The Basics for First-Time Investors

The Basics for First-Time Investors

by Anthony Teles
Jobs People Do | JobsPeopleDo.com

If you have never invested a single dollar and have no clue whatsoever how to go about it, then this article is for you. Investing creates positive long-term habits. Even if you are just putting a few dollars away, the habit of abstaining from unnecessary expenses and saving instead can make a huge difference. There are numerous factors to consider, but you can start immediately.

Tangerine and President’s Choice offer simplified banking without the fees imposed by major banks. It is easy to create a no-fee chequing account, and from there open a savings account. Funds can easily be transferred between the two, with the latter providing a small interest paid monthly. That small amount can add up to a substantial yield in the long-term, but more importantly, it encourages regular saving of your income.

The next step is to do more with your savings. You can set up an appointment with a financial advisor at your local bank to ask questions. The stock market is a popular but risky choice. It can be approached by selecting companies you already know and whose products you already use. Larger corporations are a safe way to get started without taking on any massive risk. However, this approach is not serious investing.

For serious and larger investments, you have to first determine how long you want to put the money away for. Perhaps you plan to use the funds to buy a car in five years, to purchase a house in a decade, or for retirement. Investments that offer higher interest are better for the long-term as the amount will likely fluctuate. If you are not prepared to set it aside long enough, you could end up losing money. This risk can be mitigated through mutual funds.

Allan Small, the senior investment advisor at DWM Securities, describes mutual funds as a “basket of investments.” A mutual fund manager determines where these numerous investments go. Their expertise makes them generally safe as an investment as long as you are able to set the money aside long enough. These investments are diversified by an advisor to ensure you will get the most out of your money.
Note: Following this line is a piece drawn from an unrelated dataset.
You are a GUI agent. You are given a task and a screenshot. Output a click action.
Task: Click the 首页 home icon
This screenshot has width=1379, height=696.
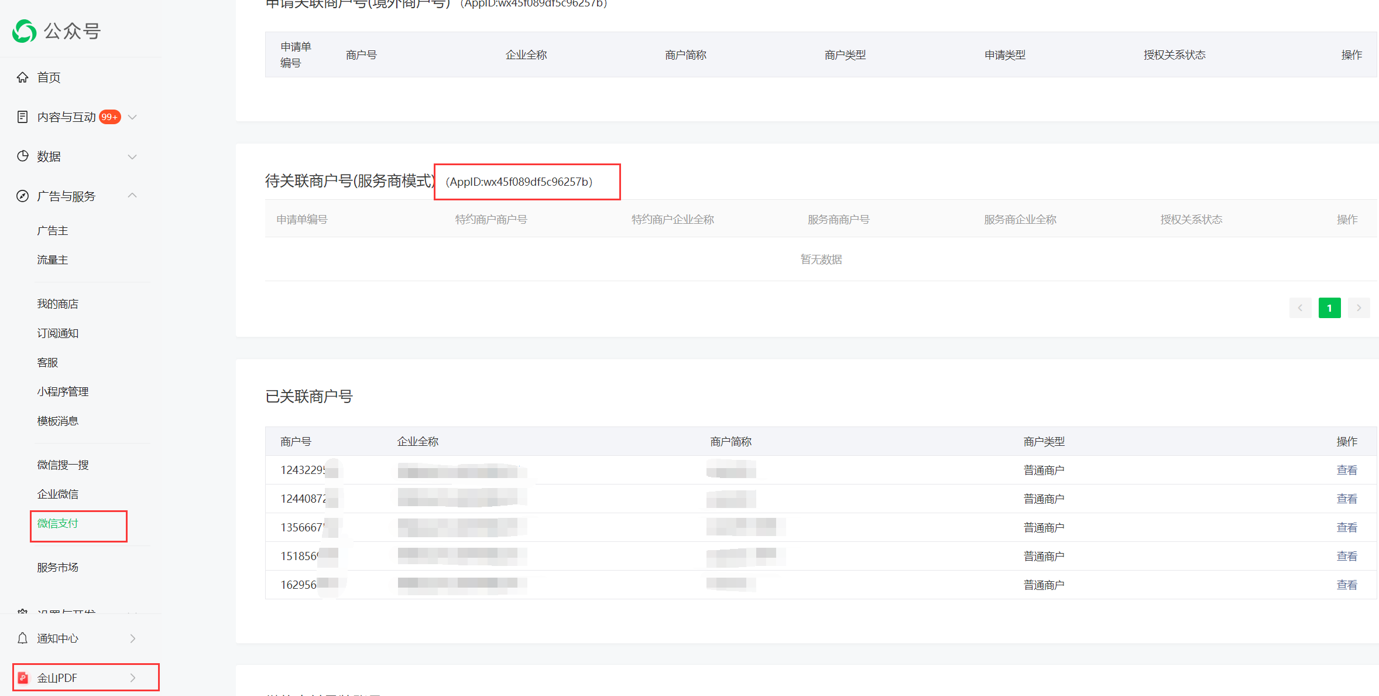[x=23, y=77]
Guaranteed Investment Certificates, or GICs, are provided by trust companies and banks. They offer a lower rate of return, but this rate is guaranteed. However, that return can only be attained by locking your money into the investment for a specific period of time. Withdrawing funds before the agreed upon time results in no interest whatsoever. Conversely, exchange-traded funds, or ETFs, are not actively managed. These are a basket of assets that trade much like stocks, meaning their values change throughout the day.

There are many experienced financial advisors. On the other hand, robo advisors are becoming an increasingly popular option. These automated investment services cost less, which results in more savings over time. If you are comfortable with your funds fluctuating but likely going up in the long term, robo advisors are a good choice for a better rate of return. If you have a larger amount to invest, a human advisor is the safer approach.

These investments can be done through Tax-Free Savings Accounts or Registered Retirement Savings Plans. The former gives you tax-free interest, while the latter lets you reduce your taxable income by storing some of it away in investments. TFSAs are ideal for young, low-income earners. RRSPs only require you to pay tax when you withdraw the funds, making them perfect for retirement or when you are not working.

There are many options for investing your money, and it can appear overwhelming. Start by getting the most of your bank with a high-interest savings account. From there, look into mutual funds and investments that will reward you in the long term. With so many options readily available with many professionals willing to help, the worst investing mistake you can make is not investing at all.